Experimental hookworm vaccine shows promising protection in phase 2 human trial

Researchers at the George Washington University School of Medicine and Health Sciences in partnership with Baylor College of Medicine report encouraging results from a phase 2 clinical trial evaluating a candidate vaccine to prevent hookworm infection—one of the world’s most common parasitic diseases. The findings, published in The Lancet Infectious Diseases, show that a formulation of the investigational vaccine significantly reduced the intensity of infection in healthy adult volunteers exposed to the parasite under carefully controlled conditions.

“An effective hookworm vaccine could become an essential tool to prevent anemia and improve health outcomes in vulnerable populations,” said David Diemert, lead researcher and Professor of Medicine at the George Washington University School of Medicine & Health Sciences. “These findings represent an important step toward that goal.”

Hookworm infects an estimated 113 million people globally—some estimates suggest more than 400 million—primarily in sub-Saharan Africa, Southeast Asia, and South America. The parasite feeds on blood in the small intestine and is a major cause of iron-deficiency anemia, particularly in children and pregnant women in low-resource settings. There is currently no licensed vaccine to prevent hookworm disease.

“Almost 40% of children under 5 years of age struggle with anemia, and an effective hookworm vaccine could give many of them the opportunity to live a healthy, productive life,” said Peter Hotez, dean of the National School of Tropical Medicine at Baylor College of Medicine and co-director of the Texas Children’s Hospital Center for Vaccine Development.

Trial

The trial involved 39 healthy adults in Washington, D.C. Participants received three doses of 1 of 3 vaccine formulations or placebo and then were exposed to the parasite via a Controlled Human Hookworm Infection. All of the vaccine candidates had previously undergone safety testing in phase 1 trials conducted in the United States, Brazil, and Gabon, but they had not been tested against actual infections.

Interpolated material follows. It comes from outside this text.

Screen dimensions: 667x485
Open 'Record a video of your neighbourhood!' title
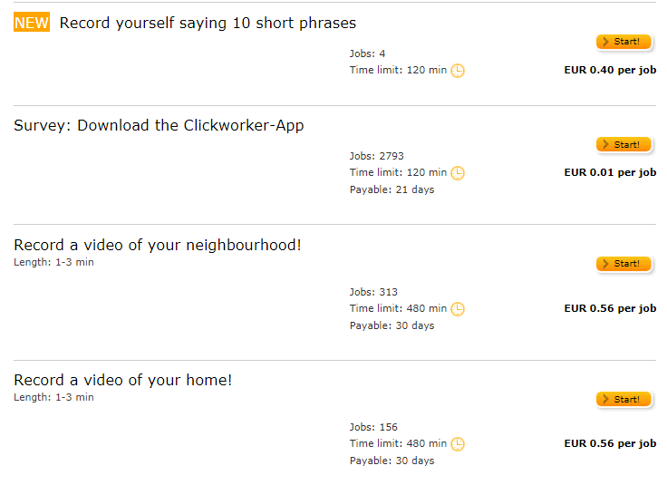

Each candidate contains a protein or “antigen” known as Na-GST-1 that appears capable of generating a strong immune response against hookworm infections. The candidate that was the most effective in the phase 2 trial was formulated with Na-GST-1 in combination with an “adjuvant” called CpG, which is intended to enhance the vaccine’s immune response.

Key findings

• Participants who received the Na-GST 1/Al–CpG vaccine showed a dramatically lower intensity of infection after exposure: maximal hookworm egg count was median 0.0 eggs per gram of feces compared with the placebo group (median 66.7 eggs)
• Peak eosinophil levels—a blood marker linked to parasitic infection—were significantly lower in the Na-GST-1/Al–CpG group of participants.
• This group of participants also produced the highest levels of anti–Na-GST-1 antibodies, suggesting these antibodies may help protect against infection.

Based on these results, the Na‑GST‑1/Al–CpG formulation has been selected to be advanced for further clinical evaluation as a standalone or possibly as a combination vaccine.

“A combination vaccine could pack a particularly powerful punch because, in areas with high rates of both malaria and hookworm, it’s not always clear which one is the primary cause of anemia,” said Maria Elena Bottazzi, senior associate dean of the National School of Tropical Medicine at Baylor College of Medicine and co-director of the Texas Children’s Hospital Center for Vaccine Development.